Records from a collection
·····

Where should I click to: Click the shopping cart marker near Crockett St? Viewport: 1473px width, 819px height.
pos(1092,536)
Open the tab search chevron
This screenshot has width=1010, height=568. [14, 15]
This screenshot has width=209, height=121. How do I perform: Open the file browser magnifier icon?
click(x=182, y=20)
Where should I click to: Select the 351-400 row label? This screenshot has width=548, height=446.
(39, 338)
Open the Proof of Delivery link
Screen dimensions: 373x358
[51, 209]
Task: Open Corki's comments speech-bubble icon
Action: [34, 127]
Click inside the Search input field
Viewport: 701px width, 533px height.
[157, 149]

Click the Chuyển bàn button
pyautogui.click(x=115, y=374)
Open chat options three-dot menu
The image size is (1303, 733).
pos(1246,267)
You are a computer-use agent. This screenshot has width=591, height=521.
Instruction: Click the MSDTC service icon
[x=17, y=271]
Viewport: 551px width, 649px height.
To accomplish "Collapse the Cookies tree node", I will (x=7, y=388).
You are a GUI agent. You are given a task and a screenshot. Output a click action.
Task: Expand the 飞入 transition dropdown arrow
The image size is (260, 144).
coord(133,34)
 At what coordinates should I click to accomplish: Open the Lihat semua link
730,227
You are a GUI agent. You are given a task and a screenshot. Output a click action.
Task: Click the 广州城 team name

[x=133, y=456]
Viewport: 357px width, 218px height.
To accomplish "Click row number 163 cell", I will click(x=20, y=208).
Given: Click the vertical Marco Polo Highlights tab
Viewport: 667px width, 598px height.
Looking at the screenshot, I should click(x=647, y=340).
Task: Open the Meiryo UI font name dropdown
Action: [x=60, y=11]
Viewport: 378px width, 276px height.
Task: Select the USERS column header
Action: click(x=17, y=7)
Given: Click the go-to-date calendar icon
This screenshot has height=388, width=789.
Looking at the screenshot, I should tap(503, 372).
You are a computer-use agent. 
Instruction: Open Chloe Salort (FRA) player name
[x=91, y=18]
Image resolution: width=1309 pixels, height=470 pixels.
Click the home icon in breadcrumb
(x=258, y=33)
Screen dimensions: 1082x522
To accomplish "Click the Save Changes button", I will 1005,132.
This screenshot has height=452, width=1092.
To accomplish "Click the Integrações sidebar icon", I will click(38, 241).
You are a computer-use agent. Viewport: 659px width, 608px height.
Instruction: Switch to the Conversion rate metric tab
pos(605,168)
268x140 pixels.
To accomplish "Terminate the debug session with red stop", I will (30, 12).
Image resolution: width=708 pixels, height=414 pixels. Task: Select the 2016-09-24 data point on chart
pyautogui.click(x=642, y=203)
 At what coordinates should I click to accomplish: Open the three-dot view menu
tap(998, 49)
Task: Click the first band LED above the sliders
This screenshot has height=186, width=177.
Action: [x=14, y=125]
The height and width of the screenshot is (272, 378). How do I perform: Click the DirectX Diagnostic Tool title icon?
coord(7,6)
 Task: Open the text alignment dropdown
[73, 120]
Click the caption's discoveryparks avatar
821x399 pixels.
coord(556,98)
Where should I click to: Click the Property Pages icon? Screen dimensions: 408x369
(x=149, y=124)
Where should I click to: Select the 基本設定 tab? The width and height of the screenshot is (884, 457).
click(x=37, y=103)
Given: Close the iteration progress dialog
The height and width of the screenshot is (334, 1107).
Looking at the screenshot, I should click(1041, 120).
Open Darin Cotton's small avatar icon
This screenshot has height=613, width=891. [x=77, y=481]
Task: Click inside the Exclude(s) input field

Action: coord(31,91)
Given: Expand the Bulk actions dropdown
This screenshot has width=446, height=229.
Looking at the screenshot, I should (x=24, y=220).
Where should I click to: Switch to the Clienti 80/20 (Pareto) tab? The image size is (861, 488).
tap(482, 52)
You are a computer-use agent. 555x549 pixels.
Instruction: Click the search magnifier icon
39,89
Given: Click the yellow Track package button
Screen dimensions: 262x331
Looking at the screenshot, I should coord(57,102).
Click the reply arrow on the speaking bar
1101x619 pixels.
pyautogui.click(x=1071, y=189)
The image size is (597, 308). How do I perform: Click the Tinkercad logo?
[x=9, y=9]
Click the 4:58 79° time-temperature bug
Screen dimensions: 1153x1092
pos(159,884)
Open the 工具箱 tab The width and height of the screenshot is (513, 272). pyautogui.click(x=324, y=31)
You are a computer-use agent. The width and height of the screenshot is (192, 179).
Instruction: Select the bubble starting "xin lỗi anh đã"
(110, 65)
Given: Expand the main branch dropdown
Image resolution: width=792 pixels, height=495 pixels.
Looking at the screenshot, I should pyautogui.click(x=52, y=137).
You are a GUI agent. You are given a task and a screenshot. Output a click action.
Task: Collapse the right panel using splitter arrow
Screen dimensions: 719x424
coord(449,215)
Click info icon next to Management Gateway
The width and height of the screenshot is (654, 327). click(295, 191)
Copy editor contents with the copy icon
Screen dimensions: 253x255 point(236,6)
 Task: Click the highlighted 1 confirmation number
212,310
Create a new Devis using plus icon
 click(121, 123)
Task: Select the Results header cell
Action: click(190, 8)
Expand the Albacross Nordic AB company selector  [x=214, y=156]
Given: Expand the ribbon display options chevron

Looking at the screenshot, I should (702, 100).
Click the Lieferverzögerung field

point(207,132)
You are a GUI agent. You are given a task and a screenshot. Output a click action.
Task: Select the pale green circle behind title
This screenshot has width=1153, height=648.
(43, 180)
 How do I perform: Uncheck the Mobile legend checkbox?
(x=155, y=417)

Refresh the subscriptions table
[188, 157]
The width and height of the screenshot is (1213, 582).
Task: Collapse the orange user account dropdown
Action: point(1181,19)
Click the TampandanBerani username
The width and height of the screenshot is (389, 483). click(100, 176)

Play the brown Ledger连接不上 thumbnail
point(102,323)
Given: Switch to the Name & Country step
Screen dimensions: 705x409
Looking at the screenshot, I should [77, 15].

·····

• YOUR OBJECTIVE: Each of the entries above needs to be given again exactly.

• EXERCISE OUTPUT:
Where should I click to: Click the shopping cart marker near Crockett St? Viewport: 1473px width, 819px height.
pos(1092,536)
Open the tab search chevron
This screenshot has width=1010, height=568. [14, 15]
This screenshot has width=209, height=121. How do I perform: Open the file browser magnifier icon?
click(x=182, y=20)
Where should I click to: Select the 351-400 row label? This screenshot has width=548, height=446.
(39, 338)
Open the Proof of Delivery link
Screen dimensions: 373x358
[51, 209]
Task: Open Corki's comments speech-bubble icon
Action: [34, 127]
Click inside the Search input field
Viewport: 701px width, 533px height.
[157, 149]

Click the Chuyển bàn button
pyautogui.click(x=115, y=374)
Open chat options three-dot menu
The image size is (1303, 733).
pos(1246,267)
You are a computer-use agent. This screenshot has width=591, height=521.
Instruction: Click the MSDTC service icon
[x=17, y=271]
Viewport: 551px width, 649px height.
To accomplish "Collapse the Cookies tree node", I will (x=7, y=388).
You are a GUI agent. You are given a task and a screenshot. Output a click action.
Task: Expand the 飞入 transition dropdown arrow
The image size is (260, 144).
coord(133,34)
 At what coordinates should I click to accomplish: Open the Lihat semua link
730,227
You are a GUI agent. You are given a task and a screenshot. Output a click action.
Task: Click the 广州城 team name

[x=133, y=456]
Viewport: 357px width, 218px height.
To accomplish "Click row number 163 cell", I will click(x=20, y=208).
Given: Click the vertical Marco Polo Highlights tab
Viewport: 667px width, 598px height.
Looking at the screenshot, I should click(x=647, y=340).
Task: Open the Meiryo UI font name dropdown
Action: [x=60, y=11]
Viewport: 378px width, 276px height.
Task: Select the USERS column header
Action: click(x=17, y=7)
Given: Click the go-to-date calendar icon
This screenshot has height=388, width=789.
Looking at the screenshot, I should tap(503, 372).
You are a computer-use agent. 
Instruction: Open Chloe Salort (FRA) player name
[x=91, y=18]
Image resolution: width=1309 pixels, height=470 pixels.
Click the home icon in breadcrumb
(x=258, y=33)
Screen dimensions: 1082x522
To accomplish "Click the Save Changes button", I will 1005,132.
This screenshot has height=452, width=1092.
To accomplish "Click the Integrações sidebar icon", I will click(38, 241).
You are a computer-use agent. Viewport: 659px width, 608px height.
Instruction: Switch to the Conversion rate metric tab
pos(605,168)
268x140 pixels.
To accomplish "Terminate the debug session with red stop", I will (30, 12).
Image resolution: width=708 pixels, height=414 pixels. Task: Select the 2016-09-24 data point on chart
pyautogui.click(x=642, y=203)
 At what coordinates should I click to accomplish: Open the three-dot view menu
tap(998, 49)
Task: Click the first band LED above the sliders
This screenshot has height=186, width=177.
Action: [x=14, y=125]
The height and width of the screenshot is (272, 378). How do I perform: Click the DirectX Diagnostic Tool title icon?
coord(7,6)
 Task: Open the text alignment dropdown
[73, 120]
Click the caption's discoveryparks avatar
821x399 pixels.
coord(556,98)
Where should I click to: Click the Property Pages icon? Screen dimensions: 408x369
(x=149, y=124)
Where should I click to: Select the 基本設定 tab? The width and height of the screenshot is (884, 457).
click(x=37, y=103)
Given: Close the iteration progress dialog
The height and width of the screenshot is (334, 1107).
Looking at the screenshot, I should click(1041, 120).
Open Darin Cotton's small avatar icon
This screenshot has height=613, width=891. [x=77, y=481]
Task: Click inside the Exclude(s) input field

Action: coord(31,91)
Given: Expand the Bulk actions dropdown
This screenshot has width=446, height=229.
Looking at the screenshot, I should (x=24, y=220).
Where should I click to: Switch to the Clienti 80/20 (Pareto) tab? The image size is (861, 488).
tap(482, 52)
You are a computer-use agent. 555x549 pixels.
Instruction: Click the search magnifier icon
39,89
Given: Click the yellow Track package button
Screen dimensions: 262x331
Looking at the screenshot, I should coord(57,102).
Click the reply arrow on the speaking bar
1101x619 pixels.
pyautogui.click(x=1071, y=189)
The image size is (597, 308). How do I perform: Click the Tinkercad logo?
[x=9, y=9]
Click the 4:58 79° time-temperature bug
Screen dimensions: 1153x1092
pos(159,884)
Open the 工具箱 tab The width and height of the screenshot is (513, 272). pyautogui.click(x=324, y=31)
You are a computer-use agent. The width and height of the screenshot is (192, 179).
Instruction: Select the bubble starting "xin lỗi anh đã"
(110, 65)
Given: Expand the main branch dropdown
Image resolution: width=792 pixels, height=495 pixels.
Looking at the screenshot, I should pyautogui.click(x=52, y=137).
You are a GUI agent. You are given a task and a screenshot. Output a click action.
Task: Collapse the right panel using splitter arrow
Screen dimensions: 719x424
coord(449,215)
Click info icon next to Management Gateway
The width and height of the screenshot is (654, 327). click(295, 191)
Copy editor contents with the copy icon
Screen dimensions: 253x255 point(236,6)
 Task: Click the highlighted 1 confirmation number
212,310
Create a new Devis using plus icon
 click(121, 123)
Task: Select the Results header cell
Action: click(190, 8)
Expand the Albacross Nordic AB company selector  [x=214, y=156]
Given: Expand the ribbon display options chevron

Looking at the screenshot, I should (702, 100).
Click the Lieferverzögerung field

point(207,132)
You are a GUI agent. You are given a task and a screenshot. Output a click action.
Task: Select the pale green circle behind title
This screenshot has width=1153, height=648.
(43, 180)
 How do I perform: Uncheck the Mobile legend checkbox?
(x=155, y=417)

Refresh the subscriptions table
[188, 157]
The width and height of the screenshot is (1213, 582).
Task: Collapse the orange user account dropdown
Action: point(1181,19)
Click the TampandanBerani username
The width and height of the screenshot is (389, 483). click(100, 176)

Play the brown Ledger连接不上 thumbnail
point(102,323)
Given: Switch to the Name & Country step
Screen dimensions: 705x409
Looking at the screenshot, I should [77, 15].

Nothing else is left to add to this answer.